Do companies need to claim their profile to be scored? No. We evaluate all companies within our scope based on publicly available data. Claiming a profile allows a company to verify information and add context, but the scoring process is independent of profile claims.
How does the GSC Score differ from Clutch or G2 ratings? Clutch and G2 are review platforms — their ratings primarily reflect client-submitted reviews on their own platform. Our GSC Score aggregates reviews from multiple platforms and combines them with independent analysis of technical capability, delivery track record, team stability, pricing transparency, and communication fit. Reviews are one input of six, not the entire score.
Can companies pay to improve their ranking? No. Paid placements are clearly labeled and have no influence on GSC Scores or organic ranking. Our editorial and commercial operations are separate.
What data sources do you use? We collect and analyze data from company websites, review platforms (Clutch, GoodFirms, G2, Google), social media profiles (LinkedIn, Twitter/X), employee review platforms (Glassdoor, Indeed), technical communities (GitHub, Stack Overflow), and industry recognition programs.

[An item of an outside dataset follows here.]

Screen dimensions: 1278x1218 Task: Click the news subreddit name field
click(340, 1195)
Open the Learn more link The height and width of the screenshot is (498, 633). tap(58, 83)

Our proprietary AI model processes this data to generate consistent assessments at scale.
How do you handle companies with limited public data? We score based on available evidence. Companies with limited public presence receive lower-confidence scores, which we indicate in their profiles. We do not penalize for absence of data — we simply cannot score what we cannot observe. As a company builds its public profile, its score becomes more robust.
I think a company's score is wrong. What can I do? Contact us with specific information about why you believe the score is inaccurate. We investigate every substantive challenge and will recalculate if we find our data was incomplete or our analysis was flawed. We do not adjust scores based on opinions — but we absolutely correct them based on evidence.